The incentive is clear. Outsourcing enables banks to maintain lean payrolls, bypass strict labour protections associated with permanent employment, and reduce long-term obligations such as pensions and healthcare. But when those designing outsourcing strategies are also financially benefiting from them, the line between efficiency and exploitation disappears.
This model entrenches casualisation not as a temporary adjustment tool, but as a permanent business strategy, one that externalises social costs while internalising private gains.
Exploitation and Its Systemic Consequences
The human impact is severe because the contract staff employed through executive-linked outsourcing firms often face poor working conditions, low wages, limited or no health insurance, and zero job security, which is demotivating. Many perform the same functions as permanent staff but without benefits, voice, or career prospects.
ASSBIFI has warned that prolonged exposure to such insecurity leads to psychological stress, declining morale, and reduced productive life years. Studies on Nigeria’s banking sector confirm that casualisation weakens employee commitment and heightens anxiety, conditions that directly undermine service quality and operational integrity.

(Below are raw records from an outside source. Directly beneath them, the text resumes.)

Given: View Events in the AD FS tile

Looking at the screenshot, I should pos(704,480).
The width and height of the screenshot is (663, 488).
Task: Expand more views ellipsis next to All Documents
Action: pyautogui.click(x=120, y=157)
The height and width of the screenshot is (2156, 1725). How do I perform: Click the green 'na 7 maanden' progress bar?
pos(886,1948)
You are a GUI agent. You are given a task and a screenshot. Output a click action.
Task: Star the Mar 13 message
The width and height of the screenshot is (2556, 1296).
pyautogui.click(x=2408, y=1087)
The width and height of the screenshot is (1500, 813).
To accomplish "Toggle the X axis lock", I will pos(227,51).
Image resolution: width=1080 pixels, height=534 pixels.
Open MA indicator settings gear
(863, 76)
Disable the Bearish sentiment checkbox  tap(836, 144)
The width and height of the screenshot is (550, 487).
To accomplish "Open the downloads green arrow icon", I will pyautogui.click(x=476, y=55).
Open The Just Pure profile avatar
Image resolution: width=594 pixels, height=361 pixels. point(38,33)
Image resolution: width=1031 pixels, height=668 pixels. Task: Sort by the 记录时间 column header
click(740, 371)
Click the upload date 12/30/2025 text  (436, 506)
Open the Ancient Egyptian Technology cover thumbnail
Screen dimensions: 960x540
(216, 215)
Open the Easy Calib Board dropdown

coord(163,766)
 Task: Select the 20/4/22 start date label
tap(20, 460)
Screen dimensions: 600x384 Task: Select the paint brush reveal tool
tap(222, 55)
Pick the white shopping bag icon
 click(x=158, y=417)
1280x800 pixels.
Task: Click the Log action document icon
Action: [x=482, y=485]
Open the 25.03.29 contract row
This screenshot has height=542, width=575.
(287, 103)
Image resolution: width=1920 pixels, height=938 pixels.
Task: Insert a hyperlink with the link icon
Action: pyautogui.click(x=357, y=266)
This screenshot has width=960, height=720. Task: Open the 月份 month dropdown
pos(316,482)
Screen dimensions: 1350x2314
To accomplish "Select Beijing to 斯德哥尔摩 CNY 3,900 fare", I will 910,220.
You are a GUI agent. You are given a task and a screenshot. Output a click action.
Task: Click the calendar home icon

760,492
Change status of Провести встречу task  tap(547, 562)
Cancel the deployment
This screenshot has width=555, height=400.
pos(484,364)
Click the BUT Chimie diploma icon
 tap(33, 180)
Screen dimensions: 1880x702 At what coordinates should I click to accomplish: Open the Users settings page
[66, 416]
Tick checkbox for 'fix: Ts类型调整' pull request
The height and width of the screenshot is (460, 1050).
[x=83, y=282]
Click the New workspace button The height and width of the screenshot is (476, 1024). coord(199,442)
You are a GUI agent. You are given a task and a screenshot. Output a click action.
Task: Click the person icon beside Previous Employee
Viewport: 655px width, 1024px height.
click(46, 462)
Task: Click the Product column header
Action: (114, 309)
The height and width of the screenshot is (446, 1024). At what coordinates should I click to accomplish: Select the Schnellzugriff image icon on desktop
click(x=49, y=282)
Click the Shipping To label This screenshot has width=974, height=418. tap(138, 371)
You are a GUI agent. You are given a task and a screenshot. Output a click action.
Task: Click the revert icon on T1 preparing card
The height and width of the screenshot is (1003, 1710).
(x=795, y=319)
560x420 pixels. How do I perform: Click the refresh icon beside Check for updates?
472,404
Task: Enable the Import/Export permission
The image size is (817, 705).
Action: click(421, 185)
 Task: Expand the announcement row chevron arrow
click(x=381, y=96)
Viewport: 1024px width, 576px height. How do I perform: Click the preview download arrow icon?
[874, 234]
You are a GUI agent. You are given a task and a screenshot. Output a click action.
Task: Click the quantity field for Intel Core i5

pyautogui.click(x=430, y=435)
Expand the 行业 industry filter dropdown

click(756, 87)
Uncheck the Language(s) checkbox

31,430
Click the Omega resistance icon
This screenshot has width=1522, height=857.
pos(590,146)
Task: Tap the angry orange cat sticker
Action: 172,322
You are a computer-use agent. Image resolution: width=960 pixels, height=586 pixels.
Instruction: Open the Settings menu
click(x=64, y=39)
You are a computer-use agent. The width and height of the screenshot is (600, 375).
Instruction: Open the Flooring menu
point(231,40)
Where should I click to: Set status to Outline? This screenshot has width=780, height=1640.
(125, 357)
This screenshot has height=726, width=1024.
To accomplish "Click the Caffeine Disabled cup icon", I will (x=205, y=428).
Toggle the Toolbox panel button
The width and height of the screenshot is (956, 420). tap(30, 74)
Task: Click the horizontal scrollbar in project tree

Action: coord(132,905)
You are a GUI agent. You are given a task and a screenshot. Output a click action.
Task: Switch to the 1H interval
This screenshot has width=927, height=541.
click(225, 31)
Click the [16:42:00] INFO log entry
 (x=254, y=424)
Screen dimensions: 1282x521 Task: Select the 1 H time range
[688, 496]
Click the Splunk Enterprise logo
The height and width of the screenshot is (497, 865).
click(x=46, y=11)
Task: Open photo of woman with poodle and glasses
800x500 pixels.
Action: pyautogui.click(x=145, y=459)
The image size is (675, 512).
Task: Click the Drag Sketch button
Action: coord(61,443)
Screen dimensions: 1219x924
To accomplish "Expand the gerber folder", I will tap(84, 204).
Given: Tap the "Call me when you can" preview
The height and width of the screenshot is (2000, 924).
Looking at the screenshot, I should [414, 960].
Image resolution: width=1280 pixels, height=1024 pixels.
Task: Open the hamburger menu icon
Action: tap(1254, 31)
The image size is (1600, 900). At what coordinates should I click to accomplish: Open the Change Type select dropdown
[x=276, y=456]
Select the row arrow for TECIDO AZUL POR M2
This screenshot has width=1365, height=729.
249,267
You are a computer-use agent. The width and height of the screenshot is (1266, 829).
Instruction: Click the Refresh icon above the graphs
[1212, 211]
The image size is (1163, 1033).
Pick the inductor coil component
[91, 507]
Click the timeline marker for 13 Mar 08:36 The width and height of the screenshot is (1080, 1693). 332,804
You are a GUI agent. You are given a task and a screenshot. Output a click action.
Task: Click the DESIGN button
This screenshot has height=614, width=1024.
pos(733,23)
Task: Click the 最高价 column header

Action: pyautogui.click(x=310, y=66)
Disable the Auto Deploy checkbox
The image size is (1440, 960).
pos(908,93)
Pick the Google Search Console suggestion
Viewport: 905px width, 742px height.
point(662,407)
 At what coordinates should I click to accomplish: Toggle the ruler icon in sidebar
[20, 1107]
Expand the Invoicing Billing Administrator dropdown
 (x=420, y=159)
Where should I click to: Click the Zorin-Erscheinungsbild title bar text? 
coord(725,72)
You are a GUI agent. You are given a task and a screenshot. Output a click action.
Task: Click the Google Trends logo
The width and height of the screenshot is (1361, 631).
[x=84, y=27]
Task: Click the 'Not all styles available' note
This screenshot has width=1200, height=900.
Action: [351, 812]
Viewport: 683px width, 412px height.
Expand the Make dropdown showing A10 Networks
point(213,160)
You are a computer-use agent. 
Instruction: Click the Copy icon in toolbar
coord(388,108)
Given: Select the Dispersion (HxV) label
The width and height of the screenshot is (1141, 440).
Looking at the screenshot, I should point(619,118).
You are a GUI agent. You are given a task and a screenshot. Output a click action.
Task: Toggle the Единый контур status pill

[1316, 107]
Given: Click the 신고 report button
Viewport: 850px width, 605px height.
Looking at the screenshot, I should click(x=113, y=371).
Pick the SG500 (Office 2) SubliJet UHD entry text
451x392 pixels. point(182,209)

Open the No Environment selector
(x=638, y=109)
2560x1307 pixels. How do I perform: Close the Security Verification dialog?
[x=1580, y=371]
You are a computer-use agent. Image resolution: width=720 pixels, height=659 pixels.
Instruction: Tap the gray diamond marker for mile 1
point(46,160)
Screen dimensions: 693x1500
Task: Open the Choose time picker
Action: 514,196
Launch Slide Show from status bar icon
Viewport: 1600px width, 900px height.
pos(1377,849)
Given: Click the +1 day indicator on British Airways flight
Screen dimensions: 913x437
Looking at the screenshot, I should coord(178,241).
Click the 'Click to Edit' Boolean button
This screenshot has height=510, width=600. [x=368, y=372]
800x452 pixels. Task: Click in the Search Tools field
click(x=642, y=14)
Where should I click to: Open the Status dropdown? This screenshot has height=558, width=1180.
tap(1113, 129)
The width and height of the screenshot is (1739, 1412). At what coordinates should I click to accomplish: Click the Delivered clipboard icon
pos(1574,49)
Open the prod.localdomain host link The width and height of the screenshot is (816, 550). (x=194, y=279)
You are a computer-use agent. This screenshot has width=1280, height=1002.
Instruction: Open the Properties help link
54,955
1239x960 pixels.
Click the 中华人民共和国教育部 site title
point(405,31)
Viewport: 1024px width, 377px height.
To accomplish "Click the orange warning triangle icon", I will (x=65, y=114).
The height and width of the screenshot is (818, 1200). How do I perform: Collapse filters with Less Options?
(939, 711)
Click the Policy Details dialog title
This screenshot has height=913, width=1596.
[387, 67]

From a systemic standpoint, exploitation feeds fragility. High staff turnover erodes institutional memory. Disengaged workers weaken internal controls. Meanwhile, this should be a sector where trust, confidentiality, and compliance are paramount; this is a dangerous trade-off if it must be acknowledged for what it is.
Why Workforce Numbers Tell a Deeper Story
It is in record that as of 2025, Nigeria’s banking sector employs an estimated 90,500 workers, up from roughly 80,000 in 2021. The top five banks today, such as Zenith, Access Holdings, UBA, GTCO, and Stanbic IBTC, account for about 39,900 employees, reflecting moderate growth driven by digital expansion and regional operations.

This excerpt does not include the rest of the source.